唐薄荷冷笑一聲:「你還保證過,我不答應你就不強迫我呢,你做到了嗎?」
厲盛澤沒出聲,只是將她抱得更緊。
「厲大少這又是何必,反正你也嫌棄我,咱們一拍兩散不是更好……」唐薄荷真的覺得不能這麼慣着哥哥了,她得反擊。
「沒有嫌棄。」厲盛澤俯身在她頸間舔咬:「葉魚,別這樣,我知道你生氣,要怎麼做才能出氣都可以,但是別說要離開我的話。」否則他真的會瘋。

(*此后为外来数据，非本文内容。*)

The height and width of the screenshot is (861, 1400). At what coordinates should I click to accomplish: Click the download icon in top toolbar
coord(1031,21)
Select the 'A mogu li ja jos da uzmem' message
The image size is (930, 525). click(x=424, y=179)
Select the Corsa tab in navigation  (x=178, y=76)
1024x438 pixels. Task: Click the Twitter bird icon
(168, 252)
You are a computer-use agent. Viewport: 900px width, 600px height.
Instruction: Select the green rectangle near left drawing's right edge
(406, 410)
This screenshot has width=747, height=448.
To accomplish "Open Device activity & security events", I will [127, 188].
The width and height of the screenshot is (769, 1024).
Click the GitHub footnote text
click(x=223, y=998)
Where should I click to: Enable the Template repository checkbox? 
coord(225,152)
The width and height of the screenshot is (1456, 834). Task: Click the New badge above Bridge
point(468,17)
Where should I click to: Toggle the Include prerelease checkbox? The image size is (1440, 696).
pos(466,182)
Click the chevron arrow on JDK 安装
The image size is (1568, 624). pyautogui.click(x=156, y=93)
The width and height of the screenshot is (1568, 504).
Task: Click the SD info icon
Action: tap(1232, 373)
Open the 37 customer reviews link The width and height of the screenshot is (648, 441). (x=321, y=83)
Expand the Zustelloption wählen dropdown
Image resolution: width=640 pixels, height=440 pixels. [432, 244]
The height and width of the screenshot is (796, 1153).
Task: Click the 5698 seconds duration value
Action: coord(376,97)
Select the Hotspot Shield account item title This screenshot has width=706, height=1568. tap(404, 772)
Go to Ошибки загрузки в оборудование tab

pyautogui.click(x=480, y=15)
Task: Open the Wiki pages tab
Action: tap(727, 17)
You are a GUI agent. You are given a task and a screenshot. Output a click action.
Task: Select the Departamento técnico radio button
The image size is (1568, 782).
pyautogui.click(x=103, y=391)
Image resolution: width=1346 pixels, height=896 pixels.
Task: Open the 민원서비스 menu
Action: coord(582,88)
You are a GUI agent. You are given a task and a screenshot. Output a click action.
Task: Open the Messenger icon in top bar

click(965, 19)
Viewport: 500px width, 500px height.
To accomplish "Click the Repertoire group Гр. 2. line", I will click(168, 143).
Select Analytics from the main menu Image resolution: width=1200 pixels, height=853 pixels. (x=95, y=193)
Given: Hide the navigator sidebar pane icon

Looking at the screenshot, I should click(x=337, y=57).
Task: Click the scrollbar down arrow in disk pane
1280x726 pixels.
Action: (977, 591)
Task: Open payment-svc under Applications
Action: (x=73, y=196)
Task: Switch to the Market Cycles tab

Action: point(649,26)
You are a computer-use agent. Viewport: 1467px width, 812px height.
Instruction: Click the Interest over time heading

唐薄荷告訴自己不能心軟,反覆默念幾遍之後,她面無表情,用盡全身力氣去推他:「是你自己說的,我連第一次都是假的,我跟你在一起就是為了和厲盛安合夥坑你,你都這樣說了,難道我——」
話未完,唇瓣就被厲盛澤狠狠堵住。
他力道極大,逼得唐薄荷眼淚都快出來了。
直到空氣都開始短缺,他才鬆開她:「葉魚,我當時真的瘋了,就這一次,你原諒我這一次,以後我再也不說那樣的話,不做那樣的事,好不好?」
他語氣比起平常確實有所軟化,但和唐薄荷想要的道歉或者求她原諒還是相差甚遠。
但是……她太不爭氣了。
哥哥用這樣的語氣和她說話,她真的,沒辦法堅定的鬧下去。
唐薄荷抿緊唇,氣自己又氣哥哥,僵硬的躺着不動。
厲盛澤福至心靈,眼前一亮,像一隻大型狼犬趴在她身上,不住的親吻,不住的舔咬。
唐薄荷氣死了,又狠不下心和他鬧,於是撒起潑來:「滾開!看見你就煩!自己答應的事情都做不到。」
這樣的語氣更接近在鬧脾氣的小情侶,厲盛澤終於慢慢放下心來,摟着她:「以後真的不會了,葉魚,再給我一次機會。」
唐薄荷越想越不甘心,一巴掌拍在他胸口:「那酒店的事情怎麼算?反正我咽不下這口氣,厲盛澤,不讓我把氣出了,這事咱們沒完!」
厲盛澤看着她的眼神像是燃着兩簇流火:「厲盛安的事情我會解決。」
唐薄荷冷笑着打斷他:「那本來就是你該做的事,我現在問的是你強我的這件事!」
女人生動鮮活的表情讓他覺得世界都仿佛跟着被點亮,他抱着她,讓她躺在自己身上:「那你說想怎麼辦?要怎麼做才能解氣?跪鍵盤?跪榴槤?跪搓衣板?只要你開口,我什麼都做。」
唐薄荷被噎了下,想着哥哥跪鍵盤的畫面,怎麼想都覺得不得勁,最後瞪着他:「都太便宜你了!不行!」
厲盛澤捉着她的手放在唇瓣親了親,隨口道:「要不我讓你強回來?」
這本來就是一句玩笑話,他自己都沒當真,可是唐薄荷的眼前就亮了起來:「這可是你自己說的!」
厲盛澤:「?」
她終於露出醒過來之後的第一個笑臉:「那咱們說定了,等我身體好了就這麼辦,到時候繩索,蠟燭,皮鞭,我要一整套的,你有空記得買回來……不,你現在就去買回來,快點!」
厲盛澤:「……」
是不是,有什麼地方不太對?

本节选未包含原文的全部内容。